Exercise objective ▸
Would you please repeat exactly the lines from the one containing "The image size is (1454, 598)." to the end of the records, both included, and leave out the rest?

Given records ▸

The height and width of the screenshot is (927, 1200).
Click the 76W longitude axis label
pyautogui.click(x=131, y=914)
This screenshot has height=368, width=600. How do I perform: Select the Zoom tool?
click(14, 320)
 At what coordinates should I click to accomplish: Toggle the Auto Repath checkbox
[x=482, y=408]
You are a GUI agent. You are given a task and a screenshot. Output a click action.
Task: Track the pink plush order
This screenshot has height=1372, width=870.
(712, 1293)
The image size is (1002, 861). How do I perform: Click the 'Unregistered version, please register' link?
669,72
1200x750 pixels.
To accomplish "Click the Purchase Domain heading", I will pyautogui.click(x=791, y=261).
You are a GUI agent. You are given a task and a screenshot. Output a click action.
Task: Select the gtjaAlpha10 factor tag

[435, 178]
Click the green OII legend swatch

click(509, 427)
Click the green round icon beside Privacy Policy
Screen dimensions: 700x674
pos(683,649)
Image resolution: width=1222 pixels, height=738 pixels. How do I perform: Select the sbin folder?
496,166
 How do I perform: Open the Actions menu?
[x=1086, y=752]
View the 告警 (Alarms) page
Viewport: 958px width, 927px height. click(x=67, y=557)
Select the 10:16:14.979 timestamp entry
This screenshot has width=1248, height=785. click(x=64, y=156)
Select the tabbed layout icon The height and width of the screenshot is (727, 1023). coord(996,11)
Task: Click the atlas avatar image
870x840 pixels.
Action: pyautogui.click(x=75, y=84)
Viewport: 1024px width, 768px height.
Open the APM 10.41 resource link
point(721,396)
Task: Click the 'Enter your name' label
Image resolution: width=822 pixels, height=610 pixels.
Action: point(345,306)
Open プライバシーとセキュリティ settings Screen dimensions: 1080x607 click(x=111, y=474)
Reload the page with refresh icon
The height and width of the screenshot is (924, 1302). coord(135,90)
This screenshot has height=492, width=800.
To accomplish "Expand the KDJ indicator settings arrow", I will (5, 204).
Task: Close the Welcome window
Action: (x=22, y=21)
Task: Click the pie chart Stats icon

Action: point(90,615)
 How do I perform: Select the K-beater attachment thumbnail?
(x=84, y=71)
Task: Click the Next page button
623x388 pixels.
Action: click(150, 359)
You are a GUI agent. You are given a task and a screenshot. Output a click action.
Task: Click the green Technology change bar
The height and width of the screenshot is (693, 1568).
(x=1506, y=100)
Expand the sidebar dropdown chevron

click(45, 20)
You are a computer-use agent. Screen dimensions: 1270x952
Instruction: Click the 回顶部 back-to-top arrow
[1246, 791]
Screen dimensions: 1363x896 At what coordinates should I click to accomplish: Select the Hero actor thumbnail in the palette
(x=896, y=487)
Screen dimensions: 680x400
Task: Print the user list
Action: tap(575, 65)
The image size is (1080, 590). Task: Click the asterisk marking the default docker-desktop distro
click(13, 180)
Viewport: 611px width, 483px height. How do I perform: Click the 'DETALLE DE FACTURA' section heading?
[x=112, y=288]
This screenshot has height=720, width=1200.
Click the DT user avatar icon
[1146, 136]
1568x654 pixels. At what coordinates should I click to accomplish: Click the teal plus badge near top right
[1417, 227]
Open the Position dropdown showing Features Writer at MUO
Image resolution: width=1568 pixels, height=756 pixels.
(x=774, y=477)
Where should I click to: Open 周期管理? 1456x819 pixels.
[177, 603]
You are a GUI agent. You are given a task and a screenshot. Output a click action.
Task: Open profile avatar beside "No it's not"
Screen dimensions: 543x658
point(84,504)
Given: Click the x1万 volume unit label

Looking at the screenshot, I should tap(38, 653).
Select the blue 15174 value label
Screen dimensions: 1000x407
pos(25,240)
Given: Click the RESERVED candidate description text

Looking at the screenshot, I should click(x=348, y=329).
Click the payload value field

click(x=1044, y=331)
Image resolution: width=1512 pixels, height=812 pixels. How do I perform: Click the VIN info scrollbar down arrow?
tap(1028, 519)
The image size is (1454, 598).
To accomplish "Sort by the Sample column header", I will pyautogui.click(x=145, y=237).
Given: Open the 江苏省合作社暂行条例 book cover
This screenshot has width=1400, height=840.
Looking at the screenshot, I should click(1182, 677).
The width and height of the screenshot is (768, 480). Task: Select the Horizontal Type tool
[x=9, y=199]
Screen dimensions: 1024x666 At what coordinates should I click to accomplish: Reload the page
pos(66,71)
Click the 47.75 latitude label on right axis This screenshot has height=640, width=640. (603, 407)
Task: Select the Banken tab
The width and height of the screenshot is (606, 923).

Answer to this problem ▸
The image size is (1454, 598).
To accomplish "Sort by the Sample column header", I will pyautogui.click(x=145, y=237).
Given: Open the 江苏省合作社暂行条例 book cover
This screenshot has width=1400, height=840.
Looking at the screenshot, I should click(1182, 677).
The width and height of the screenshot is (768, 480). Task: Select the Horizontal Type tool
[x=9, y=199]
Screen dimensions: 1024x666 At what coordinates should I click to accomplish: Reload the page
pos(66,71)
Click the 47.75 latitude label on right axis This screenshot has height=640, width=640. (603, 407)
Task: Select the Banken tab
The width and height of the screenshot is (606, 923).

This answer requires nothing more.